We have responded to many cyber security incidents, some with insurance, some without – and some common themes have emerged: 

  1. those without insurance, it’s a struggle to finance and manage those gnarlier engagements. It becomes nearly impossible to give stakeholders the assurance they need that the attack vector is known and remediated, the actor is contained and evicted, and you’ve fully catalogued your risk exposure to determine the next best steps.
  1. those with insurance sometimes hesitate to make a claim or even notify their insurer they are responding to an incident. These hesitations can create the dwell time needed for actors to capitalise within your compromised estate. Holding back Incident Responders to a Security Incident is like holding back firefighters from a fire.  

Incident Responders want to help – it’s in their DNA – and it is far better to let them lose on an incident early, even just to ensure containment and preservation activities are well underway – which ironically, are usually the two cheapest phases of an incident but, if not completed correctly, can lead to cost blow out later on.

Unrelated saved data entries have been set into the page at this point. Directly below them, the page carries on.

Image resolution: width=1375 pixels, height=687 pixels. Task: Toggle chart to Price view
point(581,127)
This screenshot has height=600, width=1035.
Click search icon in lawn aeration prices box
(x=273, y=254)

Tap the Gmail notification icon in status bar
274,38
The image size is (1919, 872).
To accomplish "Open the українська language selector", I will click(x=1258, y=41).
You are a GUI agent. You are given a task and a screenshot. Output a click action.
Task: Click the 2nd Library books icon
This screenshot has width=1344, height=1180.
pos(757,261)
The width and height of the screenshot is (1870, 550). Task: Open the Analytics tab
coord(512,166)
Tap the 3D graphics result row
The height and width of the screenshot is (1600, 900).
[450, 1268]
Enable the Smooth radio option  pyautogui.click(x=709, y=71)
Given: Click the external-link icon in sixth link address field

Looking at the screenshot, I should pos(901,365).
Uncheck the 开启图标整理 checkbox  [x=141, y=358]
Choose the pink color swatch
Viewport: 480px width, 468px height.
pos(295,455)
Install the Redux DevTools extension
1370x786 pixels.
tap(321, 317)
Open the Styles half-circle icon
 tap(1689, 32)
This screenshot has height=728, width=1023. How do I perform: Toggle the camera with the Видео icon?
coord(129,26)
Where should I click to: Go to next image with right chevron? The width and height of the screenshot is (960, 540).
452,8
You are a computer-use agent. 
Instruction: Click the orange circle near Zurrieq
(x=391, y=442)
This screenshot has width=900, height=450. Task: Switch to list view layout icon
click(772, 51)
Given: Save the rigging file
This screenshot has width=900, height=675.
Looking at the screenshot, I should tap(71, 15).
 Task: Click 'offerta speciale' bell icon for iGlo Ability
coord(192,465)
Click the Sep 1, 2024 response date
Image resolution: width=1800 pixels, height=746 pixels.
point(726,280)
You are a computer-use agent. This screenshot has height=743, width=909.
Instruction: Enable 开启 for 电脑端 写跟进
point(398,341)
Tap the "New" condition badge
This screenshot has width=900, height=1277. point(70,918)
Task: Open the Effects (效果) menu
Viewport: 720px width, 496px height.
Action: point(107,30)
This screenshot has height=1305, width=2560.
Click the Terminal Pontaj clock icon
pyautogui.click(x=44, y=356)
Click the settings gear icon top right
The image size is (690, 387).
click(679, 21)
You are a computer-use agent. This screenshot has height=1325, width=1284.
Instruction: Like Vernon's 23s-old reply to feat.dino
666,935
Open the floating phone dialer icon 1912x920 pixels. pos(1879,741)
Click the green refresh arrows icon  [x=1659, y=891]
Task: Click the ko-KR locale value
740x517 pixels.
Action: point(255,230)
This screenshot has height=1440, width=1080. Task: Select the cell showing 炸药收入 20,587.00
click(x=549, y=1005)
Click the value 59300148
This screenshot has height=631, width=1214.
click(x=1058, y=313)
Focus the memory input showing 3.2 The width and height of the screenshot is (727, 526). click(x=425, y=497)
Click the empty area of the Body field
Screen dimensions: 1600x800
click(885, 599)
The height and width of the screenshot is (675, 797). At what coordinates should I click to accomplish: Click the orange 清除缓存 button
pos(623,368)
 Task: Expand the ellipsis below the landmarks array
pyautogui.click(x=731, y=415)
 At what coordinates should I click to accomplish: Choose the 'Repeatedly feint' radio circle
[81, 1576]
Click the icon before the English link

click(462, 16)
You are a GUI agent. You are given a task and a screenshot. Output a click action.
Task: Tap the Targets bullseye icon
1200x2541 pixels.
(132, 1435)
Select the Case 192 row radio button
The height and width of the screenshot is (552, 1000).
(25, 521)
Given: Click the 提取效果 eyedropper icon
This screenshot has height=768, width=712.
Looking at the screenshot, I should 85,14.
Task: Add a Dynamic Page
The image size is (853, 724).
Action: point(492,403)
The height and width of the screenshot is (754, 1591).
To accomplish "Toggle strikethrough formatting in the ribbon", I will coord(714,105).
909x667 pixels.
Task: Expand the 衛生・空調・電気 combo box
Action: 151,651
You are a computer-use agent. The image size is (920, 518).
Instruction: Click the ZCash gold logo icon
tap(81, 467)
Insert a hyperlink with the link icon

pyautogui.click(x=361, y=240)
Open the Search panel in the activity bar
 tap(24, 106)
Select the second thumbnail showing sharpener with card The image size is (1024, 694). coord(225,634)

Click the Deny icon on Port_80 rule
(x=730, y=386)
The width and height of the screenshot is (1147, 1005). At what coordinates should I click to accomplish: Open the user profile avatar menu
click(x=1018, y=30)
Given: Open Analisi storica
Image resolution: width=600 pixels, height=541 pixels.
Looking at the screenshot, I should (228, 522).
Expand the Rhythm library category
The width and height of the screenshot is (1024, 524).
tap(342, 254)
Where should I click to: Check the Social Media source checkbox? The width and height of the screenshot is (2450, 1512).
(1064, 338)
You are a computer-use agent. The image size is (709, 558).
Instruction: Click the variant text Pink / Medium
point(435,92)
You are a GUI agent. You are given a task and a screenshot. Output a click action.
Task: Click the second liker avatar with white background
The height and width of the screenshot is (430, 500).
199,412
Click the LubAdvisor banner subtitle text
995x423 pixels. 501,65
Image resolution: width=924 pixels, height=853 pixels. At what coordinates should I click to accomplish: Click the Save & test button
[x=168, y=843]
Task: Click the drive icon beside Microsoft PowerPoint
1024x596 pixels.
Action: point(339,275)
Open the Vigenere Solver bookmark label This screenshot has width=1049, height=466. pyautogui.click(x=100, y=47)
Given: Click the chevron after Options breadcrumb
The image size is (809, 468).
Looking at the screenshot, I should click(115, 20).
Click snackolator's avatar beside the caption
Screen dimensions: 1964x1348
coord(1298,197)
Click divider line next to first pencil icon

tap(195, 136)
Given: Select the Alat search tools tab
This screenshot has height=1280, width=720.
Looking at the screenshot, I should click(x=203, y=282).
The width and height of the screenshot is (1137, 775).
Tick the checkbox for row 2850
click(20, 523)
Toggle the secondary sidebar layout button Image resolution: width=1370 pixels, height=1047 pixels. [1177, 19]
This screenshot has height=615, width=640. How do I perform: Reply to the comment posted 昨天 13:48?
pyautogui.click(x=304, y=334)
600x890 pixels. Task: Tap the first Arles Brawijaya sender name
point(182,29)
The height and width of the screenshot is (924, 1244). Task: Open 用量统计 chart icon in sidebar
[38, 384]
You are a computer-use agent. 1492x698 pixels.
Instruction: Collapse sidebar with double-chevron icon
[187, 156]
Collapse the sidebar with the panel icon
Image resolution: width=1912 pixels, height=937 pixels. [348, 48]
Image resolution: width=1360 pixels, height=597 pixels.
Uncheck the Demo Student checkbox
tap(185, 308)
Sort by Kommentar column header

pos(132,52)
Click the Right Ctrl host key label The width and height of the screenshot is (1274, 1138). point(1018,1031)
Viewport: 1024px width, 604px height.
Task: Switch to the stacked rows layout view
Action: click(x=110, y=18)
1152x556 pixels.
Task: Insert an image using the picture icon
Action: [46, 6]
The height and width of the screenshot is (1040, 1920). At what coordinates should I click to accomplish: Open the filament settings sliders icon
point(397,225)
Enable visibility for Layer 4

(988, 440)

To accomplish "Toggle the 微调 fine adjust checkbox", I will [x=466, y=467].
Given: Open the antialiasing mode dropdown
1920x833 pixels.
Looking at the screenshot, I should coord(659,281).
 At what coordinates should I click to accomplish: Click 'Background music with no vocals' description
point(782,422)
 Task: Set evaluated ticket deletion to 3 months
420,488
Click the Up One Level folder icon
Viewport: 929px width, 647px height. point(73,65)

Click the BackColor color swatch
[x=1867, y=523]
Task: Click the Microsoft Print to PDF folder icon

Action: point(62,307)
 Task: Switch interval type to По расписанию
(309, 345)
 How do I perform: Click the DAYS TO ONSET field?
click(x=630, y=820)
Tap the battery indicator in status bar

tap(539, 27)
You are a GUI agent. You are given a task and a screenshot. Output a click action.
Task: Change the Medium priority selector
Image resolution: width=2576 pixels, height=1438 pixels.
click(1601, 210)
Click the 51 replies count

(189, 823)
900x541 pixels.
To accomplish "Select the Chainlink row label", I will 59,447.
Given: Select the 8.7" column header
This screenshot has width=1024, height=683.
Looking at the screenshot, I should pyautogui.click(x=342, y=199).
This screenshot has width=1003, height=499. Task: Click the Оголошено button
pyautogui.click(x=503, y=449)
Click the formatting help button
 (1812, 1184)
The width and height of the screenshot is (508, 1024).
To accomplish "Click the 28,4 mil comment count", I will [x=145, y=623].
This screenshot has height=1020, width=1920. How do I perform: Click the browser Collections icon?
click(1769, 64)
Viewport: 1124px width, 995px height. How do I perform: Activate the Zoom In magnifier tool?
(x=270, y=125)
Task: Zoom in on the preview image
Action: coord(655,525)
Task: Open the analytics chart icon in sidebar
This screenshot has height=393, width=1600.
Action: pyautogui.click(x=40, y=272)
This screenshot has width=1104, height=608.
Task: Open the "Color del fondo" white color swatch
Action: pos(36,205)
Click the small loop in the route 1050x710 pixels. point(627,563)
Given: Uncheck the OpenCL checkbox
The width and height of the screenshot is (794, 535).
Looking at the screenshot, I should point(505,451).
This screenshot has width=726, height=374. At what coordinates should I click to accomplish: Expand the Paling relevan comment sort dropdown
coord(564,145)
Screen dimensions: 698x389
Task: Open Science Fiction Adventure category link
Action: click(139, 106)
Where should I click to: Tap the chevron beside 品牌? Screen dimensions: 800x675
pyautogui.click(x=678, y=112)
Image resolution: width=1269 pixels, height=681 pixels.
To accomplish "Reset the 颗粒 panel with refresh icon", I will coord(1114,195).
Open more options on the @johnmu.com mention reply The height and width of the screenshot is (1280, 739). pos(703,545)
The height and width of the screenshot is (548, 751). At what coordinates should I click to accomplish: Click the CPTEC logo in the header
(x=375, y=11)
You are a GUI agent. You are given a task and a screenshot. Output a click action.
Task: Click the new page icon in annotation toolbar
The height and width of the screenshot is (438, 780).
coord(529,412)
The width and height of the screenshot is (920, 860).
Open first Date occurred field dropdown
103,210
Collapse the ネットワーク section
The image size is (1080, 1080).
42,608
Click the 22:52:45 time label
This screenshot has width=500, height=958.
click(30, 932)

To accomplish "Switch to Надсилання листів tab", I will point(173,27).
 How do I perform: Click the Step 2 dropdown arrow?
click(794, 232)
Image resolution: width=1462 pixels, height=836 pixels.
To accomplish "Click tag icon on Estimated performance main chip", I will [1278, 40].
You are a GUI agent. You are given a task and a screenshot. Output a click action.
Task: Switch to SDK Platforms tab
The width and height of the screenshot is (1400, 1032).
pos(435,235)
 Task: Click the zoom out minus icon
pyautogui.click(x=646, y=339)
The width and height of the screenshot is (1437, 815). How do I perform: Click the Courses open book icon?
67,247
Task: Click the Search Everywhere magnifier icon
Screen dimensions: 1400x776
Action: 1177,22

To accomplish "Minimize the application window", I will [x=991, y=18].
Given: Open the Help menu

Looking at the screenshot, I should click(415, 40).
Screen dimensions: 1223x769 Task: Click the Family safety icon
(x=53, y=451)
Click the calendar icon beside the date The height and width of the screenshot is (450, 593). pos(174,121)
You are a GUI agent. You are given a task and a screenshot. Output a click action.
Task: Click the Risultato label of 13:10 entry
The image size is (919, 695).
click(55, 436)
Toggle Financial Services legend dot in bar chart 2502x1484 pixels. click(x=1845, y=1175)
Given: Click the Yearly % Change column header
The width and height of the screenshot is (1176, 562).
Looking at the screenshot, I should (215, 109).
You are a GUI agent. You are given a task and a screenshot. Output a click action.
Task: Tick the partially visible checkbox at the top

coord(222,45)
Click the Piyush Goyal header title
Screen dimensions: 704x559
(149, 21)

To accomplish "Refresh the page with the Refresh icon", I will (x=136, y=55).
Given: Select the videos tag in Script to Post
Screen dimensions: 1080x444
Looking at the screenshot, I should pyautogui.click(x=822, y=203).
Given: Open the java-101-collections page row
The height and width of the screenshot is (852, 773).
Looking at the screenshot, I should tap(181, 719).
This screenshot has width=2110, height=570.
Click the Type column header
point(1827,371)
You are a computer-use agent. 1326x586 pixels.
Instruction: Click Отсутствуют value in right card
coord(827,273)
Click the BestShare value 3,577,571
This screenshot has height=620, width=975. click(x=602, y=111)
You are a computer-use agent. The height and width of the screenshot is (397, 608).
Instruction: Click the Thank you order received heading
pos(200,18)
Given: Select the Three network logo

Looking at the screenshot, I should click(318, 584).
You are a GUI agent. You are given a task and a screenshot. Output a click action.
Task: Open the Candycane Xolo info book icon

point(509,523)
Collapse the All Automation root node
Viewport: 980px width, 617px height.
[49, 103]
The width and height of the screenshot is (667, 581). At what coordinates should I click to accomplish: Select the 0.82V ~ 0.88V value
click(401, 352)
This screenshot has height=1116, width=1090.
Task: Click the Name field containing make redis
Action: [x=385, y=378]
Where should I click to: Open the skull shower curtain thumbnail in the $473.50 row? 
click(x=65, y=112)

If you have been beavering away at an incident all week, and realise at 4pm on Friday you need help, the ship has well and truly sailed by this point. This makes the Incident Responders job harder which has a direct bearing on cost. Insurers want to hear you have responded quickly, taken steps to secure the environment, stemmed the bleeding and sought expert support (if needed). The last thing insurers want to hear is you have been working on an incident for a week, it’s not contained, and now its snowballed into tomorrow’s news.

Whilst it is unlikely the insurer will deploy internal capability to respond to an incident; panels are formed with approved Incident Response Vendors that can respond on the insurer’s behalf. The makeup of the insurer panels extends well beyond Incident Responders, it should also include access to specialist Cyber Legal Counsel, Crisis Comms Experts or Threat Actor negotiators. 

Historically, obtaining Cyber Insurance required boxes to be ticked with little validation. This evolved into more regimented and rigorous Q&A and today it is somewhere in the middle of those two extremes. 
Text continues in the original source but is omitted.